**What is needed**.
Copy the following data word for word, from the line containing "Task: Open Stavy uhradenia settings item" through the line containing "pos(498,601)", including both of those lines.

[Data records]
>> Start
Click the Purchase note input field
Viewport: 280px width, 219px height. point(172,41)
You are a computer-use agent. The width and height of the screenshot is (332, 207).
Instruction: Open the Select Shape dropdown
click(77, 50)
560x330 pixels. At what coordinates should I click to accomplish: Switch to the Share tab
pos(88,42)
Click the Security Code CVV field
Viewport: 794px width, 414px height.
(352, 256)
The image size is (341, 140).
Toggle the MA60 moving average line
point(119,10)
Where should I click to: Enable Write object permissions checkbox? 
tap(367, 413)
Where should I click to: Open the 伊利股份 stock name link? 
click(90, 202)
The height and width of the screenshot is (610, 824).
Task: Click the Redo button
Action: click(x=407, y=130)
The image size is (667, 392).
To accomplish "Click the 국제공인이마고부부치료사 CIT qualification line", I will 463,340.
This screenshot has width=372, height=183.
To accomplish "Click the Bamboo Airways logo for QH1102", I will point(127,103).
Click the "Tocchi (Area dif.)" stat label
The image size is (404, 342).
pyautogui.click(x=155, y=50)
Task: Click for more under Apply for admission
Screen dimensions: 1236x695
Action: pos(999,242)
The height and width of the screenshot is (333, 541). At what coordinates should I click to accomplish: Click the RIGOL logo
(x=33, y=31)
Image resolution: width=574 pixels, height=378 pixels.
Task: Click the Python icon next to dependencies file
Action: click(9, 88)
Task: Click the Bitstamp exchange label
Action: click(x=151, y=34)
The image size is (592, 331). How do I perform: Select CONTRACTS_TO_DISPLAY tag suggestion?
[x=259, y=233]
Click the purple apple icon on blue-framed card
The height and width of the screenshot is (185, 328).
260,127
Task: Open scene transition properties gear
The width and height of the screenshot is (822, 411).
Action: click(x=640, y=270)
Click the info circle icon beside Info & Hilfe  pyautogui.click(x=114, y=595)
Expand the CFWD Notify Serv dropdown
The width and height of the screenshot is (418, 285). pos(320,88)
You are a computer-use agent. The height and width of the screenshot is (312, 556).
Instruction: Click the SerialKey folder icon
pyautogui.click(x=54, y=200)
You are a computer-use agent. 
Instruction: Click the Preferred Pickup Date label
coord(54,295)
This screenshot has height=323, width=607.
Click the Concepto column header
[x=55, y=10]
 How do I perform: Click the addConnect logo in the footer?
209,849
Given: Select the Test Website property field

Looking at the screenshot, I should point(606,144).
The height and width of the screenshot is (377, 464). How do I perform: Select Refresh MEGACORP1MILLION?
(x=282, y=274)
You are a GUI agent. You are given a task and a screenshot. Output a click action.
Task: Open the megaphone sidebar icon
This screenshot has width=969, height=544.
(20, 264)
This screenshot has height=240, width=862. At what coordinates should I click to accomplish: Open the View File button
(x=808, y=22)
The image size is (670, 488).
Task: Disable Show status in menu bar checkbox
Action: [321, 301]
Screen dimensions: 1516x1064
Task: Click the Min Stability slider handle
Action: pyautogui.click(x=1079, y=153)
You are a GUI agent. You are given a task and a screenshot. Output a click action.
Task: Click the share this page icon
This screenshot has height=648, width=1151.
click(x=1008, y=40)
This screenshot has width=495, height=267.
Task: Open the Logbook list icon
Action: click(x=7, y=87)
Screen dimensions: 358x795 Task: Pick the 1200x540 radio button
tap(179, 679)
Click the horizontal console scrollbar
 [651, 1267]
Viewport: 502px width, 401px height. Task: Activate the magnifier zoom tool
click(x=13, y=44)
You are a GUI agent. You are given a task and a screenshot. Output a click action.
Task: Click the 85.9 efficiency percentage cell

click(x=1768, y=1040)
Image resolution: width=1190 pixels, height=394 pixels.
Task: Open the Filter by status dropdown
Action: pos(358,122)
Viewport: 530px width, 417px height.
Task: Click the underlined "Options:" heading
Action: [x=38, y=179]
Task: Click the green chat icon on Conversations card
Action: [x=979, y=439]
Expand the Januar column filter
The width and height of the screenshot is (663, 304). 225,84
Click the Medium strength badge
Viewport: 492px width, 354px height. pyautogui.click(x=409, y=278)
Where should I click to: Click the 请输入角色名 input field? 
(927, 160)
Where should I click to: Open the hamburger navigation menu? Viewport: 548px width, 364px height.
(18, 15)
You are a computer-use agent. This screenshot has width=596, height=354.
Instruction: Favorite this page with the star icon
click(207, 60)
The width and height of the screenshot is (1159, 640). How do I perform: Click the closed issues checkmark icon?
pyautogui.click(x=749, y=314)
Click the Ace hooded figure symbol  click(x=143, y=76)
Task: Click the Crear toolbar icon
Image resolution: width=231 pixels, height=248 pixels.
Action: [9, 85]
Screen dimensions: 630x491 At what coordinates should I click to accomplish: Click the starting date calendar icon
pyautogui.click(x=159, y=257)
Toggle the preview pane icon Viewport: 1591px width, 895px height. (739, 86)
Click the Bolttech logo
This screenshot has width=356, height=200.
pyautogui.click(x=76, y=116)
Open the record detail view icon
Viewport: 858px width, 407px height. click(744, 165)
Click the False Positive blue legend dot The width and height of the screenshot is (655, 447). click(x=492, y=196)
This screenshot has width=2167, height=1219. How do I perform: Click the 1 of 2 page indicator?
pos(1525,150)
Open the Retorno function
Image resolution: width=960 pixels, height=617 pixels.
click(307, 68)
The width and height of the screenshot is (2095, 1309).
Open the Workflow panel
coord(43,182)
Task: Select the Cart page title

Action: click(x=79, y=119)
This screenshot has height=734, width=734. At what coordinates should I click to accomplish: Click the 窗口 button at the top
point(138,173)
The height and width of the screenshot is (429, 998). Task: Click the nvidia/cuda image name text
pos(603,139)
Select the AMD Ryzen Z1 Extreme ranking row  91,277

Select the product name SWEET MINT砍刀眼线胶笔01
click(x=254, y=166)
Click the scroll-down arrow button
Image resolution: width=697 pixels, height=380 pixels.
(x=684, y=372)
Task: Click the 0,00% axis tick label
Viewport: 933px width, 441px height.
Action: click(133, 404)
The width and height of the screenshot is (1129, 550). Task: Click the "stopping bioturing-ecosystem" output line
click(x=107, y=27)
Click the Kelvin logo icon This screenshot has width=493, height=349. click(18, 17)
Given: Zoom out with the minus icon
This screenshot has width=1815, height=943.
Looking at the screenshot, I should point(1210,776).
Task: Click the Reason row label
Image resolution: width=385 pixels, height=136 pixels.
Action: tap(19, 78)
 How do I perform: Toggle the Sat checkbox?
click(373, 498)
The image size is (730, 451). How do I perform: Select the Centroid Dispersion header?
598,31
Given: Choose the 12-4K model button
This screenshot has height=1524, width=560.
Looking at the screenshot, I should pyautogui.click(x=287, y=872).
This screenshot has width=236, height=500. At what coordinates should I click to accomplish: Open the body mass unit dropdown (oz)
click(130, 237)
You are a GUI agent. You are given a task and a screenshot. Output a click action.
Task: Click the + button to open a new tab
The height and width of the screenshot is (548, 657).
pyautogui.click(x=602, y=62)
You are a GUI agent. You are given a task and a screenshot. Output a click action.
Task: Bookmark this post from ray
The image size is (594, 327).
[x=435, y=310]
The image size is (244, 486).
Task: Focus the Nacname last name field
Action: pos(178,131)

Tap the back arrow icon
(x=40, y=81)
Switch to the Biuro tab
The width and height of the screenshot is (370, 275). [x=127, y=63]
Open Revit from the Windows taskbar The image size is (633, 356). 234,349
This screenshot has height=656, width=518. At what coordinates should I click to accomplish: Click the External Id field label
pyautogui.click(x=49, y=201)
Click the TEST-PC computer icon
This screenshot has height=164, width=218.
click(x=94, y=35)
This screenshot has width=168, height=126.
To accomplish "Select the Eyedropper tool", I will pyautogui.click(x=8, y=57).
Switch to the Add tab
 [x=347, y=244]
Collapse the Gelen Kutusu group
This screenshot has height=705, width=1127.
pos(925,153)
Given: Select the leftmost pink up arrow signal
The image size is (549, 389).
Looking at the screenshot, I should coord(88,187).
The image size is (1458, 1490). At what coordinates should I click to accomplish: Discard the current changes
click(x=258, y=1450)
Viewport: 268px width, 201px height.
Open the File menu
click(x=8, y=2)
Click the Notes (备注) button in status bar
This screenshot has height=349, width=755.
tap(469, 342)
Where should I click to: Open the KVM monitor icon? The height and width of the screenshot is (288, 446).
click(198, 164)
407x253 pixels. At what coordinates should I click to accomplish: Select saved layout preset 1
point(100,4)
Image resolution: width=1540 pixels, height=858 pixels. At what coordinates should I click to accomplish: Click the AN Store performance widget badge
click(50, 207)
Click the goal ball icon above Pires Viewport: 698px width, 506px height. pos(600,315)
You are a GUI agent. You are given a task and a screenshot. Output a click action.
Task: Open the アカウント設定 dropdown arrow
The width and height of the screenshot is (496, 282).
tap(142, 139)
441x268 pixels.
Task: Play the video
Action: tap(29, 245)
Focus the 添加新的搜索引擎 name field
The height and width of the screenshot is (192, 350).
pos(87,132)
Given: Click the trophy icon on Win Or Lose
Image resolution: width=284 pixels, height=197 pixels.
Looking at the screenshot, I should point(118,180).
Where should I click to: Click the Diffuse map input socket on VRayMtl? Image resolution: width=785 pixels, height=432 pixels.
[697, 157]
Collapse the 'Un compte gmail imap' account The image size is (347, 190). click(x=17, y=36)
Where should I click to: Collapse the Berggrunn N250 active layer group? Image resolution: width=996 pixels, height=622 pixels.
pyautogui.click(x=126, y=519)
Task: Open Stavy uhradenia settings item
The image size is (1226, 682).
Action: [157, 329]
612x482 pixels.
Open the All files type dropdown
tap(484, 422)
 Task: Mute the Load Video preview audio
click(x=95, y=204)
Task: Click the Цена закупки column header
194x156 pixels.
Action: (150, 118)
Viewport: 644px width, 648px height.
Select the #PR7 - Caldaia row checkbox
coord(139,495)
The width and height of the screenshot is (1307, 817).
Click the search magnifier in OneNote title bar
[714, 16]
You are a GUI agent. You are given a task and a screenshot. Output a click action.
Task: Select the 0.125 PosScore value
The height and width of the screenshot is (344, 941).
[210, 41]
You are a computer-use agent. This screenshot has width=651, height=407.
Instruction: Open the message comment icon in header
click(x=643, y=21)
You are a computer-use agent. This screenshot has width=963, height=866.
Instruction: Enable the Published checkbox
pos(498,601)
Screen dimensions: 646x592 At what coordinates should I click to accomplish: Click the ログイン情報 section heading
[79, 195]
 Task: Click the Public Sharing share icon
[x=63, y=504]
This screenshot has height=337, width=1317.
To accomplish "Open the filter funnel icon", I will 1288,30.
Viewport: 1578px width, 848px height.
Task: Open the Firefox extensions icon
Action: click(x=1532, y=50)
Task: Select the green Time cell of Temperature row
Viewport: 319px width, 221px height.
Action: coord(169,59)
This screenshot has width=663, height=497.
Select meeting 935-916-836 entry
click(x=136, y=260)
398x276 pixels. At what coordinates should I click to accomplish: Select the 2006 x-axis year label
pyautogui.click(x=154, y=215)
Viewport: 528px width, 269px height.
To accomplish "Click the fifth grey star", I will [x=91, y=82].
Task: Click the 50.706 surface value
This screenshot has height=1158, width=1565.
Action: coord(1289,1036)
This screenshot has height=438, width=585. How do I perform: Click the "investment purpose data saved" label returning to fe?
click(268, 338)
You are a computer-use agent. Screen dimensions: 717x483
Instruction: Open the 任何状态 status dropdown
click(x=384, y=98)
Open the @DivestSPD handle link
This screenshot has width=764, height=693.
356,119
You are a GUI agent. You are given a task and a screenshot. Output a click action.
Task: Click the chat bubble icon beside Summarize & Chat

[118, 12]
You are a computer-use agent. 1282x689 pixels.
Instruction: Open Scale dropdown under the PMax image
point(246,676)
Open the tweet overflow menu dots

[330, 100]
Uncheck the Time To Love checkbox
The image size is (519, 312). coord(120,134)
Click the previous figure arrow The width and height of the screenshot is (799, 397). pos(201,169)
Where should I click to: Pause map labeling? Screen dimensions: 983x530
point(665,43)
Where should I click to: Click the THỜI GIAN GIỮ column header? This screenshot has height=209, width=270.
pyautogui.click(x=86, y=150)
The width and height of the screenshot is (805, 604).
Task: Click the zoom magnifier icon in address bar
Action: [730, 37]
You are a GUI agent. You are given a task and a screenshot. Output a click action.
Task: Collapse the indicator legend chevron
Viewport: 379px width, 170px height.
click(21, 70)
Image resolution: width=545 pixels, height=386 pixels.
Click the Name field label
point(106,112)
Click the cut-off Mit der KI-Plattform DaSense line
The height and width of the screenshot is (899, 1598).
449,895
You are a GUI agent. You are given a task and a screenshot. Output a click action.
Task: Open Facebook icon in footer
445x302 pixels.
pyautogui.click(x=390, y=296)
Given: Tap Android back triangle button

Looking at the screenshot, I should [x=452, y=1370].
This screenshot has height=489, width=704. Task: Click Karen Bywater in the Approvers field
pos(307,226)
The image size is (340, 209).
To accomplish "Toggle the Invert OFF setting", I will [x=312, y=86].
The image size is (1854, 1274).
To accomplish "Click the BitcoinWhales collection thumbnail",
>> End
**Written response**.
Task: Open Stavy uhradenia settings item
The image size is (1226, 682).
Action: [157, 329]
612x482 pixels.
Open the All files type dropdown
tap(484, 422)
 Task: Mute the Load Video preview audio
click(x=95, y=204)
Task: Click the Цена закупки column header
194x156 pixels.
Action: (150, 118)
Viewport: 644px width, 648px height.
Select the #PR7 - Caldaia row checkbox
coord(139,495)
The width and height of the screenshot is (1307, 817).
Click the search magnifier in OneNote title bar
[714, 16]
You are a GUI agent. You are given a task and a screenshot. Output a click action.
Task: Select the 0.125 PosScore value
The height and width of the screenshot is (344, 941).
[210, 41]
You are a computer-use agent. This screenshot has width=651, height=407.
Instruction: Open the message comment icon in header
click(x=643, y=21)
You are a computer-use agent. This screenshot has width=963, height=866.
Instruction: Enable the Published checkbox
pos(498,601)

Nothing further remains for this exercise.